Tuesday, March 17, 2009

The ever present credit card

I was recently asked if I thought credit cards should be banned. Wow... I never even thought of it.

What good would banning credit cards do? The problem isn't the availability of credit, it's the lack of self discipline and responsibility that allows abuse of a credit card.

And who would ban them? Should the government be responsible for parenting the entire population of the US??

Some people just have trouble controlling their spending and if they don't have credit cards, what are they going to do? I'll tell you what they do. They overdraw their checking accounts. They borrow money from family and friends. They get advances on their paychecks.

So maybe the government should require basic financial responsibility courses in high school. D'ya think it would ever fly??


  1. So the government should save us from ourselves? Because they are such a paragon of efficiency and competence? Sorry, preaching to the choir here I know.:)

    Even a lesson as simple as budgeting and living within your means in schools could do wonders. Fantastic idea! No one ever talked to me about any of those things as a teenager. My Dad, though frugal and financially wise, never really passed on the things he already knew. I think he assumed I would just follow his example, but I really needed to be told. You don't automatically understand compound interest and the slavery of debt just because your parents pay their bills on time. I got my first credit card at 18 and sadly, it was downhill from there:)

    If I had to learn the hard way, with a good example, what happens to kids who don't even have a good example? At least when I got my act together, I already knew what a frugal and simple lifestyle looked like.

    Thanks, Pat. As always, you give me much to think about. God Bless you:)

  2. Well said, Jayne, thanks. Another thought about teaching kids about money in school, though: These are government run schools... do we really want the government teaching our kids how to handle money??? :)

    I'm being facetious.
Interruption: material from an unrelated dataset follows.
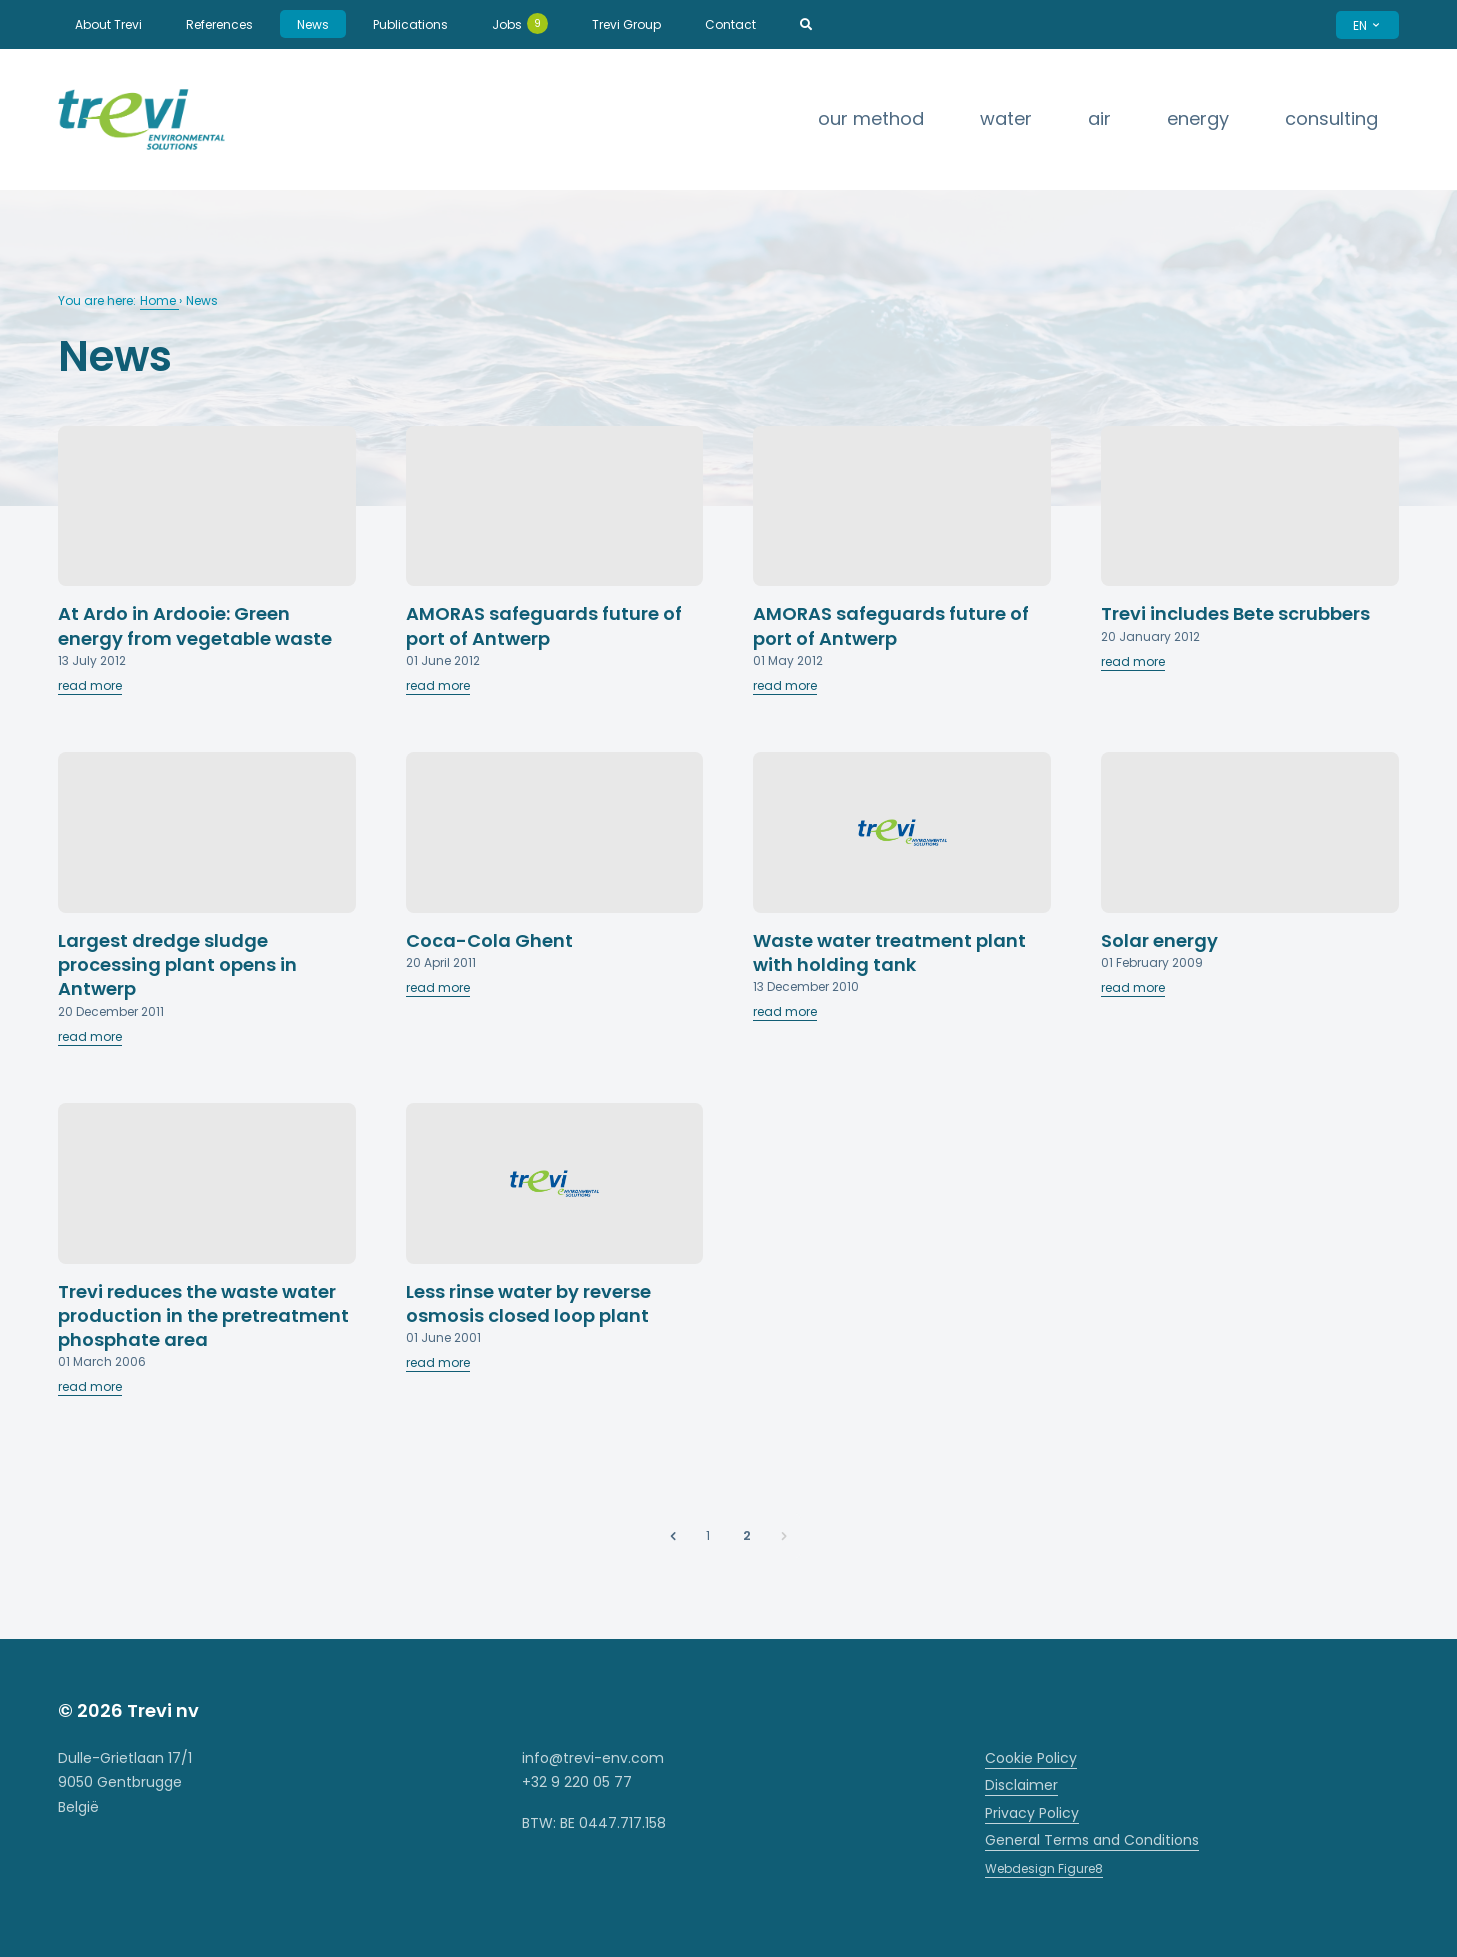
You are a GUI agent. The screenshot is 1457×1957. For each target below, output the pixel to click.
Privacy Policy (1032, 1813)
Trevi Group (626, 24)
Surely someone somewhere has the sense to write a curriculum that covers basic money sense.

  3. I questioned a high school counselor about this very thing a few years ago. I was very surprised to find out classes in budgeting, etc were offered but ONLY to those in general or special education classes. Seems those in charge of curriculum felt anyone in the business or college programs didn't need these classes because they 'would get it' by themselves.

  4. That doesn't make a bit of sense to me. You're supposed to just absorb it through your skin?

  5. Wow! In our rural area of Oklahoma, fiscal matters are taught in what used to be called home ec but is now domestic engineering or some such. The daughter of a friend, an R.N., teaches in a local highschool and says this is a popular segment of her course work, and that she has both male and female students for that segment. -- Budgeting, check book, use of credit, etc.

    Mo in Oklahoma

  6. I think there should be laws that make it illegal for credit card companies to target anyone under the age of 30. If that sounds too extreme, then the law should be that if you are under 25 your MAX credit card limit on all cards combined should be no more than $2000, and at age 30 that could increase to a MAX of $5000.

    There is NO reason that kids/young adults under 30 need $30,000 in credit card limits, and YES it does happen, it happened to me.

    Before you criticize me, YES I do make my payments, but it will be years before I can get my debt paid off.

    I didn't need 90% of the stuff I purchased on my credit cards, it was just the novelty of getting what I wanted, when I wanted it.

    I was brought up in a home w/ a limited income, my dad did use a credit card from time to time. We were taught how to manage bills, we weren't given anything, we earned money working on the farm.

    It's just when you get out in the real world, as a college kid you think you are invincible. I learned the hard way, I wish the credit cards weren't made available to me so easily!


  7. FYI--I graduated from a public high school in Missouri 5 years ago and was the second graduating class required to take a personal finance course. While it was mostly centered around personal finance and budgeting, we also explored career options. I can't remember many details of this class, but it was a graduation requirement. I'm not sure if it was a state law or something that our district decided to implement.

    Another thing--I would cry if credit cards were illegal! I pay my balance off every month and earn around $200 a year in gift cards that I usually use to buy Christmas gifts. I don't think my high school class taught me to live within my means, though. I was fortunate enough to be taught by my mom from an early age.

  8. Oh how I wish the public schools would teach practical math instead of just the same old same old. Teens can graduate from high school knowing how to add jibbles and dribbles (squiggly lines) but not know how to balance a check book or even the value of a dollar! Now I in all my 50 years have never had to add a jibble or a dribble but I have had to learn how to balance a check book! When young ones think that $2.99 for a smoothie at their local fast food joint is a bargain you now somethings wrong!!